Four days ago, Indian defense minister George Fernandes announced Indian missiles were in position on the frontier, apparently referring to a battery of surface Prithvi missiles that were moved from the south of the country to the Punjab in the north. Both countries have ballistic missiles capable of carrying nuclear warheads; one of them the Prithvi.
War fears mounted again Sunday, when Vajpayee held talks with Indian opposition parties to enlist their support for a war option.
Yet US pressure to make the running and avert war was piled – not on Delhi but on Islamabad. On Saturday, Dedcember 30, President Musharraf was informed from Washington that freezing the assets of the two militant Kashmiri groups Delhi has accused of the attack – Jaish e-Mohamed (Army of the Prophet Mohamed) and Lakshar-e-Taiba (Army of the Pious) – was praiseworthy but not enough. He must order them disbanded and outlawed, after Washington added them to its list of foreign terrorist organizations.

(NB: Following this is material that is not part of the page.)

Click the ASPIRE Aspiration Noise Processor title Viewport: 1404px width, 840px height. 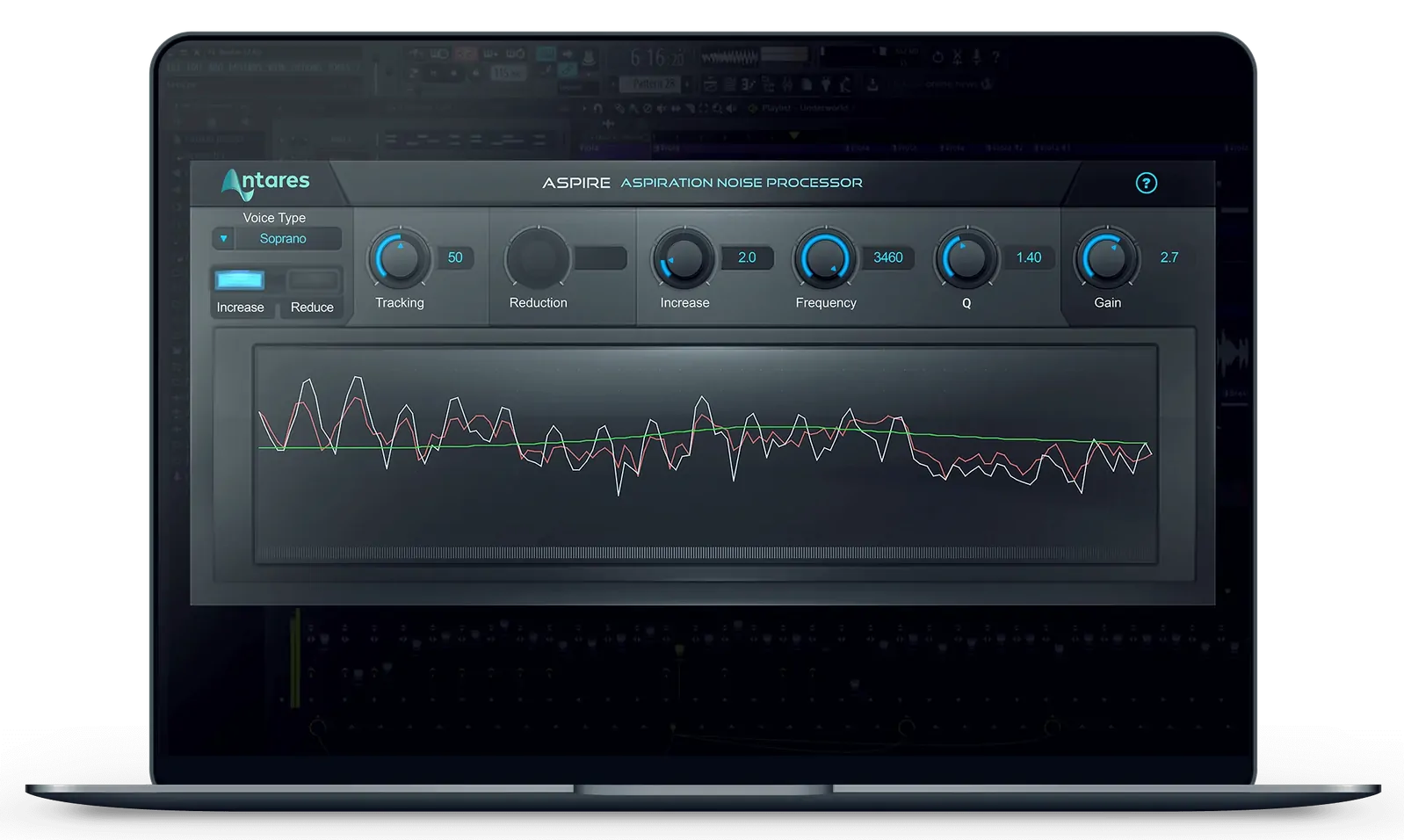click(x=702, y=183)
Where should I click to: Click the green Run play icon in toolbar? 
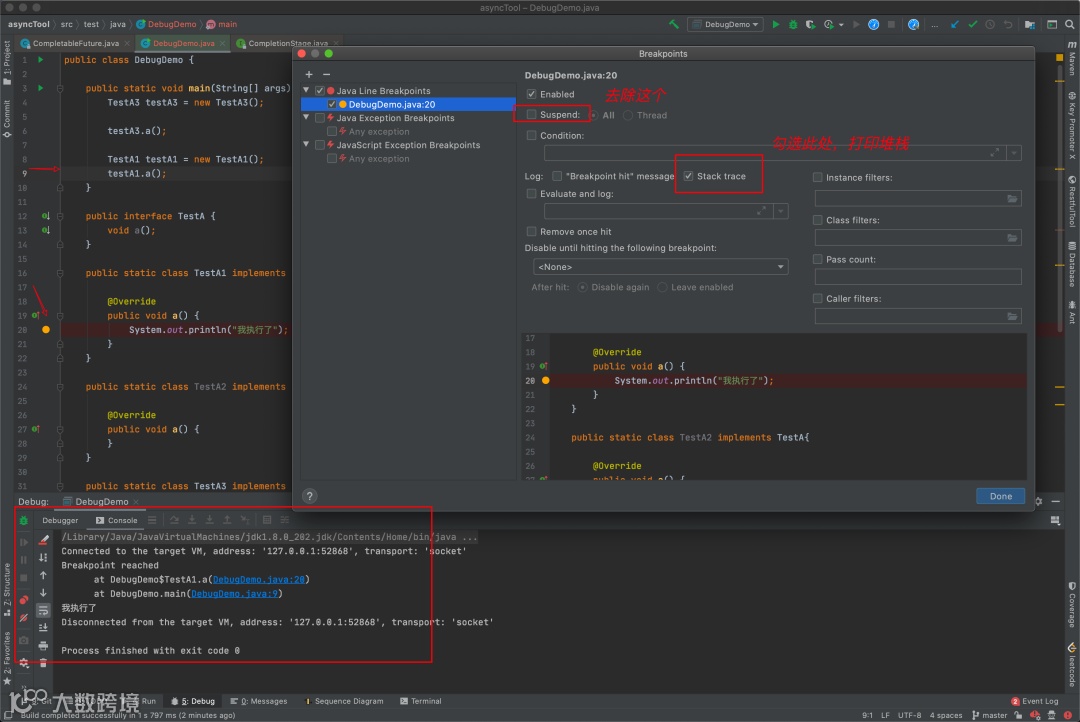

Bush addressed the Indian prime minister in the same round of phone calls, but in quite a different tone. The United States, he declared warmly, was “determined to cooperate with India in the fight against terrorism”.
His words followed those of Powell, who accused the two Kashmiri groups of seeking to assault democracy, undermine peace and stability in South Asia and destroy relations between India and Pakistan. He did not go as far as Delhi in describing the militant groups as Pakistan-based. But his reference to democracy could hardly sit well with the military dictator who reached the presidential palace in Islamabad by a military coup.
India and Pakistan have fought three wars since their partition at the end of British rule in 1947, two of them over the disputed Kashmir province. Today, their armies glare at each other across a provisional Line of Control.
The Musharraf regime may find that however much it fears war, it cannot for domestic reasons defer to the demand from Delhi relayed by Washington to disband the two military Islamic groups. Gaining self-determination for Kashmir is a central and permanent policy provision of all Pakistani administrations. A crackdown on Kashmiri militants could bring Islamic and national extremists out in the streets in a further round of anti-government and anti-American riots.
With the Afghan campaign still unfinished, Washington would seem to need a stable regime in Islamabad to protect the US military presence in three Pakistani bases. The US also relies on a heavy Pakistani troop deployment on the Afghan border to keep al Qaeda and Taliban fugitives out. This end is certainly not served by the diversion of those troops, reportedly begun, to confront the Indian military buildup along their 3,300 frontier.
So how much of this war fever is real and how much diplomatically engineered?
According to debkafile ‘s diplomatic sources, India’s hectic-seeming war preparations and Washington’s show of sympathy may be part of a new diplomatic pattern emerging on the threshold of the New Year. Some American diplomats wonder if the Rajpayee administration, much put out by Washington’s partnership against terror with Islamabad in the outgoing year, may not be flexing military muscle to show Bush who is top dog in the Indian sub-continent. Bush’s response appears to be showing readiness to re-orient his policy focus in favor of the world’s largest democracy as soon as the Afghanistan venture is out of the way.
But would Washington be willing to sacrifice Musharraf at this stage for the sake of points in Delhi?